Tips for Caring for Elderly Relatives Around the Holidays

Posted by Bethaney Wallace on 2nd Nov 2013

This time of year, family members of all ages will be traveling to see loved ones. That means cross-country flights, long drives, train trips, and practically any other type of transportation available. While young, spry relatives may not have much issue with these travel arrangements (besides the inconvenience, that is), the same can’t be said for older members. Grandparents, parents, aunts, uncles – whatever the relation, those who are getting on in years have a harder time traveling. Long hours are simply harder on their bodies, not to mention the crowds and colder weather.

Caring for these relatives can be difficult, especially when it’s not a routine event. To make the most out of everyone’s holidays, follow these recommend tips.

Make a Safety Checklist

Whether this is for your benefits or the relative’s, a checklist can be a great way to make sure everything is under control. Write down medications that need to be taken (and at what time), along with any restrictions they may offer. Remind yourself to ensure their cane, walker, or wheelchair is in tow at all times, and look out for any hazards, such as loose rugs or tubs without railings. (And be sure to fill in with help, if needed.)

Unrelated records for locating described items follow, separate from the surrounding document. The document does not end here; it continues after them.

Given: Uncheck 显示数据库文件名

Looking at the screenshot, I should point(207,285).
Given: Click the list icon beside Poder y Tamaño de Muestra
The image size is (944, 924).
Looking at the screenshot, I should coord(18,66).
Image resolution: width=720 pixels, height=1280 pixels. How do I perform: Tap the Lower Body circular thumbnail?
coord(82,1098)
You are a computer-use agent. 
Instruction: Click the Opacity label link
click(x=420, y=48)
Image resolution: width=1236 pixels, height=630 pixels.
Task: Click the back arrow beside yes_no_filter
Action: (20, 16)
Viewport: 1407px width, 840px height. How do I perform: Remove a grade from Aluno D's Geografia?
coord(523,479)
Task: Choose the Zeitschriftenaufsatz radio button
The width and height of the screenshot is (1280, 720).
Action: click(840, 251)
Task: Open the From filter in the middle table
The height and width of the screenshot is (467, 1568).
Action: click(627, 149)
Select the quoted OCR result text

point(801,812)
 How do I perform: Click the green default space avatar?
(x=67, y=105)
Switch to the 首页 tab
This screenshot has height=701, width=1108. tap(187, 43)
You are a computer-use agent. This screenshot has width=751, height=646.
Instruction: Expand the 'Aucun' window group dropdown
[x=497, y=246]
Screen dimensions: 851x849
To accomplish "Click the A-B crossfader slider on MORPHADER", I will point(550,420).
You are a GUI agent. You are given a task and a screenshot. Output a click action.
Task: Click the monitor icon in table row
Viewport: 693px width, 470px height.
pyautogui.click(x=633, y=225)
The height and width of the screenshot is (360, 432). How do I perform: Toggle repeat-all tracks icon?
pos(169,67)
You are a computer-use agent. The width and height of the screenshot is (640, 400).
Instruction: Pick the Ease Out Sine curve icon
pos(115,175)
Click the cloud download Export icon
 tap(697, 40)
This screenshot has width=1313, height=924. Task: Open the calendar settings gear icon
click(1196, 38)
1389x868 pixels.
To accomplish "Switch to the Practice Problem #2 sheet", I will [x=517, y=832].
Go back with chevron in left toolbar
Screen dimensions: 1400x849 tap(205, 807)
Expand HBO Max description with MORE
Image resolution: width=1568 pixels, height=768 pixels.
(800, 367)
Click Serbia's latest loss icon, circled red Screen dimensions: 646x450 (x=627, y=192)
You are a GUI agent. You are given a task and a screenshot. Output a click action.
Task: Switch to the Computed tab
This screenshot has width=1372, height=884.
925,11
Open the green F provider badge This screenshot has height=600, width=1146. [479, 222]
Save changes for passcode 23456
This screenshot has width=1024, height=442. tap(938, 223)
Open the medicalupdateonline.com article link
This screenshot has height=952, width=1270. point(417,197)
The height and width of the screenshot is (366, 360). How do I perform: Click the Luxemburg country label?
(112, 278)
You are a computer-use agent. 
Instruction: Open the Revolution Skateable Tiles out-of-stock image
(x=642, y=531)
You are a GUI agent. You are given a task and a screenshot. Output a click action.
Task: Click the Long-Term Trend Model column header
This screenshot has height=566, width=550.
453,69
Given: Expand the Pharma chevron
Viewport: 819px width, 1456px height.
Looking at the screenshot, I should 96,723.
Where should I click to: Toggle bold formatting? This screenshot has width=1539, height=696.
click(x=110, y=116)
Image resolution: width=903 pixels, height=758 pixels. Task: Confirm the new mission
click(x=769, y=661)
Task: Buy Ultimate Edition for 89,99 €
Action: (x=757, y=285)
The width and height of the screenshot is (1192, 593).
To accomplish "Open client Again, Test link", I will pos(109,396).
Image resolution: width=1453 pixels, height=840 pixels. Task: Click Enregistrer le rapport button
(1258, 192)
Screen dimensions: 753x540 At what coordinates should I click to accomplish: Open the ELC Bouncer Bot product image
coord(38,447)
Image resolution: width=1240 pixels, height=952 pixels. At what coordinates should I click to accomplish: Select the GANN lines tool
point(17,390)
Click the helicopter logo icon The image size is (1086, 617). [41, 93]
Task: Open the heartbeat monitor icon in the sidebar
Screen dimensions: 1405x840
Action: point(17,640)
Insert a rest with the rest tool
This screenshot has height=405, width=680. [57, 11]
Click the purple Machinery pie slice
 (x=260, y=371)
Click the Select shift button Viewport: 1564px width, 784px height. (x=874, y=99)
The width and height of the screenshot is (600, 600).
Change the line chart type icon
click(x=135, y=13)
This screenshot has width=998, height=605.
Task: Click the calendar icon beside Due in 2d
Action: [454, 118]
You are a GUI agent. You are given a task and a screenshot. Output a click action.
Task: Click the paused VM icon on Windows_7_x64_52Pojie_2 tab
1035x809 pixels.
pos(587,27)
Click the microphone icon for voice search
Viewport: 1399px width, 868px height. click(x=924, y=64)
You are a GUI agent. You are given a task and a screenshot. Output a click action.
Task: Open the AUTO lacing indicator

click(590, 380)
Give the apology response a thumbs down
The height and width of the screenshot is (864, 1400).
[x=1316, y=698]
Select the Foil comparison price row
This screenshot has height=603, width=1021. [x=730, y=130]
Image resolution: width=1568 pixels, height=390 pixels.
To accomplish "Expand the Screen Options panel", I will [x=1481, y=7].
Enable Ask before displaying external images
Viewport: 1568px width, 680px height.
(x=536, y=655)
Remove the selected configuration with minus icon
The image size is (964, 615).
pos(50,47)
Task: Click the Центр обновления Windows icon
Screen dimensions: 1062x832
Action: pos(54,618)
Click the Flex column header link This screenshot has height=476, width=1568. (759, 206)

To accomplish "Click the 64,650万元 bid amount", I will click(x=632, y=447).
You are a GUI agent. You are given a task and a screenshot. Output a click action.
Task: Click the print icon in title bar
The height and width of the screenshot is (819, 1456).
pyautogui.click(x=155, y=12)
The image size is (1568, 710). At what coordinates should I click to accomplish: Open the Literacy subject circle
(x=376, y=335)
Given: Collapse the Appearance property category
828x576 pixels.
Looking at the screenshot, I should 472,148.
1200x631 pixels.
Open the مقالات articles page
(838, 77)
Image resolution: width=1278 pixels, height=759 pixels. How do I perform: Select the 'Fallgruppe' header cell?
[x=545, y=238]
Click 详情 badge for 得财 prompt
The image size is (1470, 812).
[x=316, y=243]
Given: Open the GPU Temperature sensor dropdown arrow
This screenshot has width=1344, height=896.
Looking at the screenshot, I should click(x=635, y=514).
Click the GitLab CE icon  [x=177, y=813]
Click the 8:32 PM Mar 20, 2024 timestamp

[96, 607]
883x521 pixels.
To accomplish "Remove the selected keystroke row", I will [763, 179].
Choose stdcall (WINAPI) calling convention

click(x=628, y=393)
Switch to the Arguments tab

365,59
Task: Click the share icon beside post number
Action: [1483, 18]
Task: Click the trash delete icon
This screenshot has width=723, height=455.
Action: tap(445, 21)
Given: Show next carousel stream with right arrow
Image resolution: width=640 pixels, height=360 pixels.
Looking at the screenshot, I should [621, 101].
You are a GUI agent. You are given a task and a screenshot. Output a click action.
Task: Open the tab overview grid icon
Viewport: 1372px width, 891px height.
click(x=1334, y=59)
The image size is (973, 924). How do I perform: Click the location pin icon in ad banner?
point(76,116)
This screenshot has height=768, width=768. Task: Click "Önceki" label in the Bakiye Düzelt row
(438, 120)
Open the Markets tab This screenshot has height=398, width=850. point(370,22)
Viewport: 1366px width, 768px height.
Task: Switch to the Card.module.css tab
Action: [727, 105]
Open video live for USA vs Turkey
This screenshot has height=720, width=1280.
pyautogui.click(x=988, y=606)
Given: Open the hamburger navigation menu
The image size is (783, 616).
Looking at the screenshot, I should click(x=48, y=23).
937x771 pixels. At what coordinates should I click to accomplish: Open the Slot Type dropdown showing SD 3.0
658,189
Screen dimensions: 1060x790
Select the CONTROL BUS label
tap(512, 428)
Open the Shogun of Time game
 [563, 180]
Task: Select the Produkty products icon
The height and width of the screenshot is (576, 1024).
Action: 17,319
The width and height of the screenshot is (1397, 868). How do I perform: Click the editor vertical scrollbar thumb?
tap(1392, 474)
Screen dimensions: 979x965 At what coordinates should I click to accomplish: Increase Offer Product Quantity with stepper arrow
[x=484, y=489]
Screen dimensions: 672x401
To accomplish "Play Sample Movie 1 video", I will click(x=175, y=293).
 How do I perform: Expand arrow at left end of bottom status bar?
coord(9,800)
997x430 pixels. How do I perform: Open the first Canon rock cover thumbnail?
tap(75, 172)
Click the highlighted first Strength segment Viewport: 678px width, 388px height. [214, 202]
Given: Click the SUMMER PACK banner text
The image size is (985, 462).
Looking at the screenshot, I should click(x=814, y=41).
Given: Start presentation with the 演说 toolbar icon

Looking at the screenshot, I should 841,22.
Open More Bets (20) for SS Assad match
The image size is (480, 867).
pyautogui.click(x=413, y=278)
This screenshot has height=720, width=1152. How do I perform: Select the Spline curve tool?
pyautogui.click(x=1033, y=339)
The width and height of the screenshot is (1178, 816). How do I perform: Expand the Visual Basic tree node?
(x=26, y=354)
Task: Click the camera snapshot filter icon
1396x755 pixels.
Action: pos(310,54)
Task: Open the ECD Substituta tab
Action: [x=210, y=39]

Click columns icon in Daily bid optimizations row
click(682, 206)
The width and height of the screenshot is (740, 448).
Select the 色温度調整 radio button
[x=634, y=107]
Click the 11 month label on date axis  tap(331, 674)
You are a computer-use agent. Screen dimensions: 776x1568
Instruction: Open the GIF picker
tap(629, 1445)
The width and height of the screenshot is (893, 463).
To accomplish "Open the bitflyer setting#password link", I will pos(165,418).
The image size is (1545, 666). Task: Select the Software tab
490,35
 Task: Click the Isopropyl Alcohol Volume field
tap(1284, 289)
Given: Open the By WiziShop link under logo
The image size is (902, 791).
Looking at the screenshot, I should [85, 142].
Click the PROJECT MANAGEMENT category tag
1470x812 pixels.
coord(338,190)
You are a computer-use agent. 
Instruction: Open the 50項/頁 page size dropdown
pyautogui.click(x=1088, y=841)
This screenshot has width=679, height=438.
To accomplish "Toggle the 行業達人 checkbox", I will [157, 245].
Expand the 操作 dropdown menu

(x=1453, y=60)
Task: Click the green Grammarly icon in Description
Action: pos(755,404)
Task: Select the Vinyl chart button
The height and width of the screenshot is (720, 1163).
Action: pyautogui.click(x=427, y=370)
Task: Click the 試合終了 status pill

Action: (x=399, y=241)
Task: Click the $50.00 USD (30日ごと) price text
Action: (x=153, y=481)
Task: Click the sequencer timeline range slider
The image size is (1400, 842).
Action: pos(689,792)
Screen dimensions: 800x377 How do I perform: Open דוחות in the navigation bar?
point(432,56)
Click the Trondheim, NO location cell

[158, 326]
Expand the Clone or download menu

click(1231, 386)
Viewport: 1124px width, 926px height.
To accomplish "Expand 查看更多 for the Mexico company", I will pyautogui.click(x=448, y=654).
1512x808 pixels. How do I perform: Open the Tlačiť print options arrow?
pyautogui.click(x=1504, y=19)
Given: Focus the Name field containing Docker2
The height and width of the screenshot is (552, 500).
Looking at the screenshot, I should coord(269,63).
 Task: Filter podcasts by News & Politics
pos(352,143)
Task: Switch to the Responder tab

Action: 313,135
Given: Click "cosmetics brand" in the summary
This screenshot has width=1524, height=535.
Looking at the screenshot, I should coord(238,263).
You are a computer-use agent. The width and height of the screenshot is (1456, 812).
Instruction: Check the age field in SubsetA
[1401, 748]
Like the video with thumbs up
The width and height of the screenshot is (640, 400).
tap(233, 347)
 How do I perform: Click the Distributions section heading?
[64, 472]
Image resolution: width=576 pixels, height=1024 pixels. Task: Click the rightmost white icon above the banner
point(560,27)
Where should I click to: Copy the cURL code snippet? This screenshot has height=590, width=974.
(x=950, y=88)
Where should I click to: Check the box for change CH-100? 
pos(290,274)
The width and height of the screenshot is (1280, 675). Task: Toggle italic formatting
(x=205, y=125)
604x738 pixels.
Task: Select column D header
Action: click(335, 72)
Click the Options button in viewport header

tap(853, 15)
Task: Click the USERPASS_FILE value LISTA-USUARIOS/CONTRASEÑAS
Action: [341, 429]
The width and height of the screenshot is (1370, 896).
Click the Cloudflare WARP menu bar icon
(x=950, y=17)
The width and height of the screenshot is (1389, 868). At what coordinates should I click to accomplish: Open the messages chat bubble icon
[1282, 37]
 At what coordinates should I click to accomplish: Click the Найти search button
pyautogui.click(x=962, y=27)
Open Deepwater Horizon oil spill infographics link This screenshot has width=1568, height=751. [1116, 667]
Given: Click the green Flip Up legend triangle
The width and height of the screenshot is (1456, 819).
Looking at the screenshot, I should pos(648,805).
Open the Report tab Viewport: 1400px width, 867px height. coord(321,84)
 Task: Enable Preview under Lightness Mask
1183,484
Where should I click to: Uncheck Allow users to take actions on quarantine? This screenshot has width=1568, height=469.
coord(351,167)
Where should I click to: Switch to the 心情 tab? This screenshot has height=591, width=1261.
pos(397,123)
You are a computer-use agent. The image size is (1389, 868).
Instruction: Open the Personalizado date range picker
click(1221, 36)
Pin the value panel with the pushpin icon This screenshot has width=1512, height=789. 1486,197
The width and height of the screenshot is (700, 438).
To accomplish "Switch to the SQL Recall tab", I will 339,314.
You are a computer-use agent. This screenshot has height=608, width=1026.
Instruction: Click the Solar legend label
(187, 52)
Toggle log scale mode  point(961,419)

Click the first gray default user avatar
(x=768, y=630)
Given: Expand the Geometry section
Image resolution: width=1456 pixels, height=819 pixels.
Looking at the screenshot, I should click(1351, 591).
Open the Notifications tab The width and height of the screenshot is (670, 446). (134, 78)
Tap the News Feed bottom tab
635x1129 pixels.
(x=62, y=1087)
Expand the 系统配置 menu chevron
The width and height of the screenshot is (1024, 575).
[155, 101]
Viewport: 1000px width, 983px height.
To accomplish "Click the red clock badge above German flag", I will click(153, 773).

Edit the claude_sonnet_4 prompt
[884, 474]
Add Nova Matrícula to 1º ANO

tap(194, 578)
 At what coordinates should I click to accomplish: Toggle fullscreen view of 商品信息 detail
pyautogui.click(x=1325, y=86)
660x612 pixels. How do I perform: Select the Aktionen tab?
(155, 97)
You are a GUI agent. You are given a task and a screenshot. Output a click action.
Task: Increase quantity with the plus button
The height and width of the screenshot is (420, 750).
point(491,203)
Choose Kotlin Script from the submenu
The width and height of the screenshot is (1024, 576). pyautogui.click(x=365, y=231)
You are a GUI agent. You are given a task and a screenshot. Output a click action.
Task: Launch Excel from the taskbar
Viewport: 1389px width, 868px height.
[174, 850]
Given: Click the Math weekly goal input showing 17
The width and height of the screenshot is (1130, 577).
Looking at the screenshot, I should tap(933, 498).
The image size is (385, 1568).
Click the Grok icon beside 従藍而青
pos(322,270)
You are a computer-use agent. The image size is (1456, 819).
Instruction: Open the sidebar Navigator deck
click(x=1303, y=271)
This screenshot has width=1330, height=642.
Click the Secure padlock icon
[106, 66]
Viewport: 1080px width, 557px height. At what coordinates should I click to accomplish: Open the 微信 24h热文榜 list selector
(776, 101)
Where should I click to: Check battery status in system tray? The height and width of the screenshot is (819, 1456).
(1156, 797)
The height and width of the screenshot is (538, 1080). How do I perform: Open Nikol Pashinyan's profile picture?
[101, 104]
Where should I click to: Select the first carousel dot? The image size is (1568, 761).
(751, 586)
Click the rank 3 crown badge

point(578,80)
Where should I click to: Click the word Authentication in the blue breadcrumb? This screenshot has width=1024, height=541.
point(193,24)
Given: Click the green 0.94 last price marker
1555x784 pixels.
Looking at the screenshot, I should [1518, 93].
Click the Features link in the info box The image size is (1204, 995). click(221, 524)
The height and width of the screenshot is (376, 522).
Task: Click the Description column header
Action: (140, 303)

If necessary, talk to their doctor when making the list to ensure that all important areas are covered for the duration of the stay. (Whether theirs or yours.)

Suggest Medication Reminders

If your family member is having a hard time remembering to take his or her medication, it might be time to enlist outside help. Medication reminders are offered by many services, such as home care providers, etc. These pros offer varying levels of involvement and cater to individual needs. Even if the help is small, it can be the stepping stone needed to be sure all doses are being taken, and on time.

Talk with Local Home Helper Services

In extreme cases or long-term stays, home helper options help ease the stress involved with taking care of others. See what type of services they have available, and determine whether or not it’s a good fit for your individual family member. Even if you don’t decide to sign on, they may have advice or tips that can help everything move more smoothly.

Be Honest

When safety is at risk, it’s no time to help your family member into activities they shouldn’t be performing. Don’t be afraid to let them know what they are and aren’t capable of, especially in a new place or dangerous weather conditions. Thought it’s best to be gentle, explain the potential repercussions; it won’t hurt to offer a standby, such as a favorite card game or TV program to watch.

Ask for Help

If elderly family members are becoming a handful, don’t be afraid to ask for help from others. Various relatives can take turns with these ongoing responsibilities, evening out the overall work load. For instance, if you helped Mom schedule her medicine intakes, your brother can get her to and from the car during the next family outing. Don’t be afraid to get the kids involved as well; small hands are great for holding onto canes or pulling doors shut. (Let’s face it, as much as we’d like it to not be considered work, it really can be work.)

No matter the distance traveled or the length of time you and your loved ones will spend together this holiday season, remember there are several ways to easily take care of older members. The more detailed the plan, the more likely everyone is to have a pleasant, safe visit.